These cases illustrate how Chinese shadow brokers have emerged as the money launderers of choice of the world’s transnational criminal networks, facilitating payments across continents and cleaning up the proceeds of serious criminal activities. The increasing use of this system by criminals around the world is alarming European and U.S. authorities. The flows of money are particularly hard to spot, as the cash isn’t physically moved from one country to another and there is largely no paper trail.

“The use of idioms that are difficult to understand, the extreme mobility of the individuals involved, and the capacity to operate make Chinese criminality hard to repress effectively,” Italy’s national anti-mafia agency, the DIA, said in its 2025 mission report.

The DIA said Chinese criminals managed to create over time a full-fledged illegal banking system, based on fei chien, or flying money, which enables users to transfer money from one point to another entirely on the basis of trust.

The centuries-old system involves depositing a sum with a money broker in one country while another agent in the network elsewhere in the world pays the equivalent amount to the intended recipient. Brokers make money charging commissions and frequently also on the exchange rate. The transfers can happen almost instantly.

The transaction is then balanced out at a later stage through flows of money in the opposite direction, through the physical exchange of cash or other valuables—including cryptocurrencies, as it emerged from a number of recent cases—or through trade-based money laundering.

Fei chien works substantially in the same way as hawala, another money transfer method common in other parts of Asia, the Middle East, and Africa, which has also been abused by criminals around the world.

They both rely on tight-knit communities of individuals, almost impenetrable to outsiders, where trust among brokers and users allows the smooth functioning of these systems.

In at least one recent case, Chinese brokers and hawaladars collaborated to launder money for different groups of drug and migrant smugglers.

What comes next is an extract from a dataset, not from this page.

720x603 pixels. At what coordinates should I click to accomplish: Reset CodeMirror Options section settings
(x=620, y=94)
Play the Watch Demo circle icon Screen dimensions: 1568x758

In January, European authorities arrested 17 mostly Syrian and Chinese individuals. According to the Spanish police, which arrested 15 of the suspects, the Arab branch of the network collected money across the world, while a separate Chinese branch supplied the cash to criminals based in Spain, in exchange for cryptocurrencies. They are accused of having laundered more than $21 million in proceeds over several years as a service to trafficking groups.

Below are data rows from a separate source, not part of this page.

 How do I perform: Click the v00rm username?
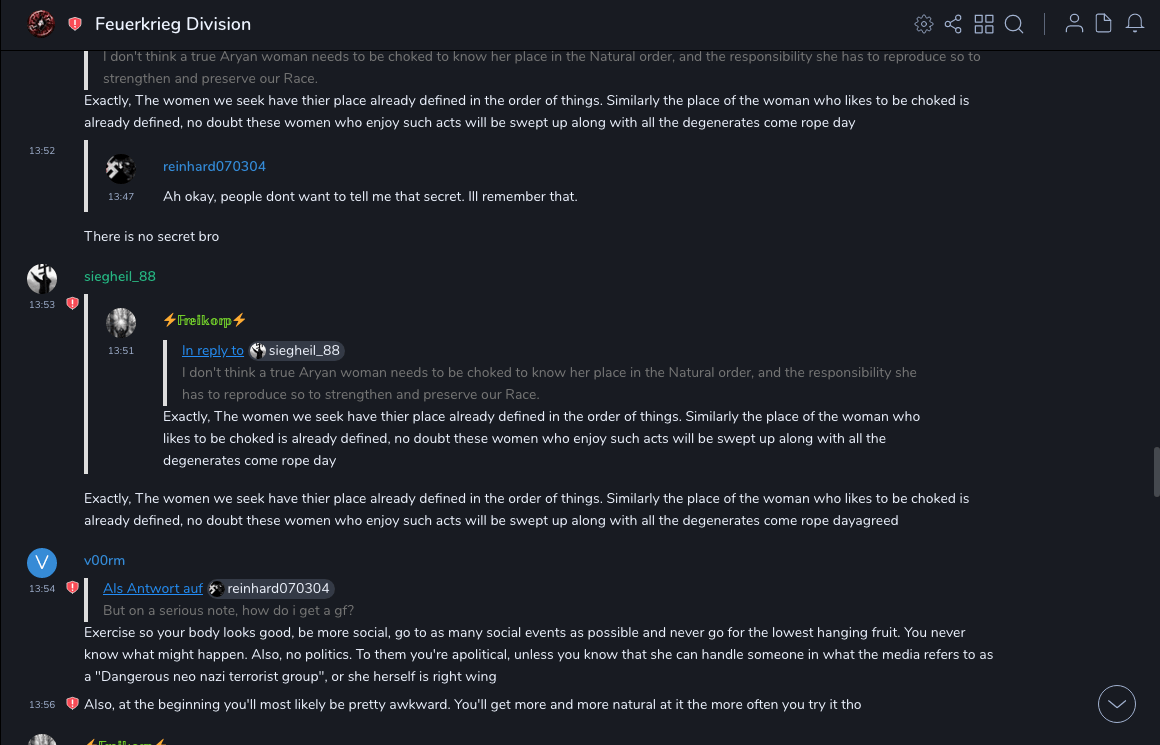click(x=104, y=561)
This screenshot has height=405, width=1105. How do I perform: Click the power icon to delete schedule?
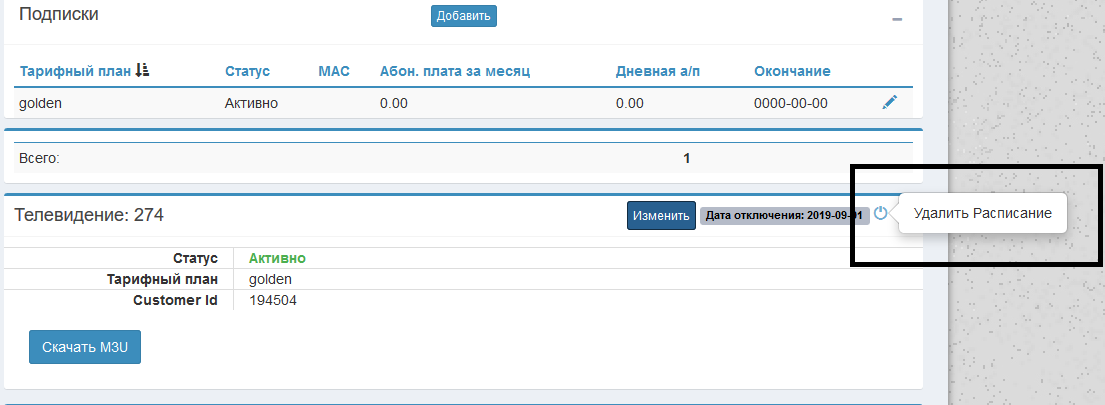(880, 213)
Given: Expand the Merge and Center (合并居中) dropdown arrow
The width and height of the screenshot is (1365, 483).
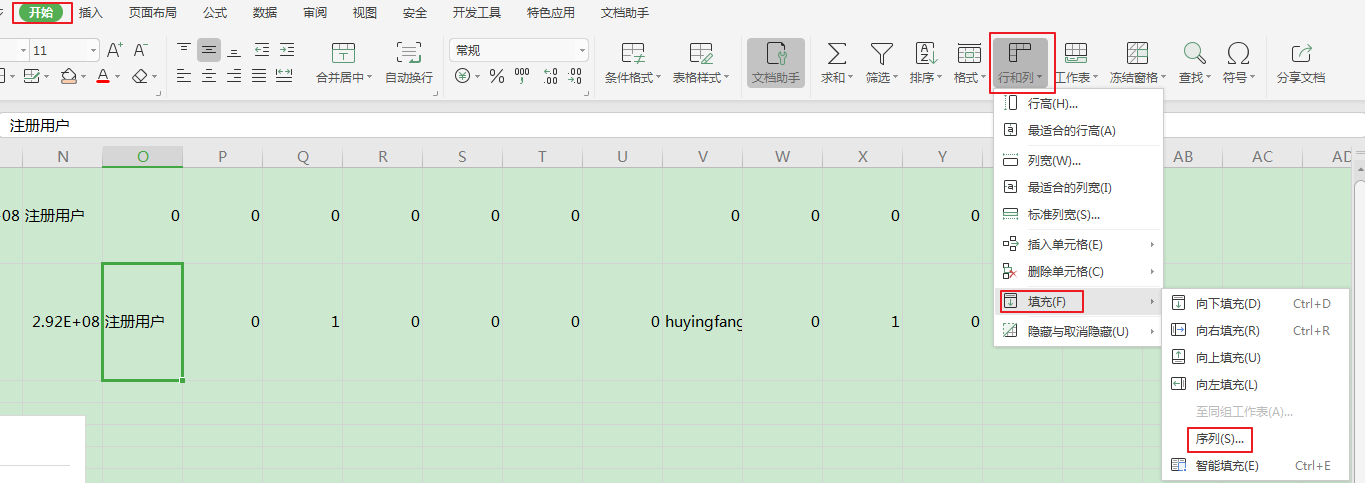Looking at the screenshot, I should coord(369,77).
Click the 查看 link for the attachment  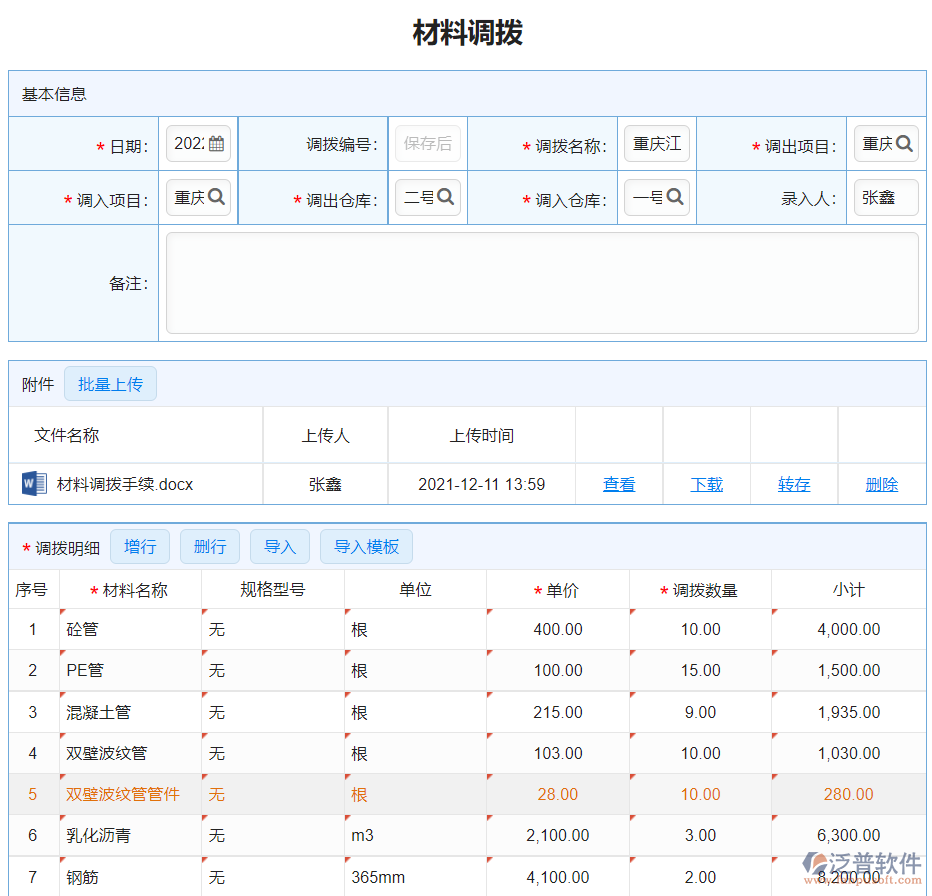(619, 484)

The use of these so-called informal value transfer systems rose in recent decades in the Western world along with migration, playing a vital role for remittances to countries where banking and other money transfer systems are limited or very expensive. In some countries, such as the United Kingdom, they aren’t illegal per se.

Chinese brokers are part of the large diasporas in the United States, Canada, Europe, and Latin America. These brokers help affluent Chinese seeking to move wealth abroad, evading China’s currency controls, which limit the amount of money its citizens can move out of the country to roughly $50,000 a year, experts and law enforcers say.

The more alarming part came when it became evident that these brokers had begun to offer these services to some of the most dangerous criminal networks around the world.

“Nowadays, the market for cash is predominantly in the hands of Chinese criminal networks. The rest is managed by other groups, such as the Pakistani, Lebanese, and Syrians,” Antonio Nicaso, an expert on criminal organizations at Queen’s University in Kingston, Ontario, told Foreign Policy.

Police investigations have unveiled that these networks are widely used by the ‘Ndrangheta, Latin American cartels, and Albanian drug traffickers, he said.

“I have recently been to Colombia and Brazil, and authorities told me the same thing. The Chinese are offering the service everywhere. It’s alarming because the ‘follow the money’ idea doesn’t apply. The money isn’t moving,” he said.

Nicaso and other experts say one key reason why the Chinese emerged as the brokers of choice is the very low commission they charge: less than 2 percent of the amount transferred, Nicaso said.

Evidence that Italian drug cartels were using Chinese brokers began to emerge in recent years. A series of investigations and law enforcement reports show the phenomenon is on the rise.

A 2023 Italian probe found that when a gang of ‘Ndrangheta mobsters had to ship 8 million euros from Italy to Colombian narcos, they entrusted the pile of cash to shadow Chinese money brokers.

It took them six car trips from Calabria to Rome and Naples over two months to carry the cash to the illegal brokers. These brokers transferred the funds instantly to the narcos, who had sold the mobsters half a ton of cocaine in 2020, according to court documents seen by Foreign Policy.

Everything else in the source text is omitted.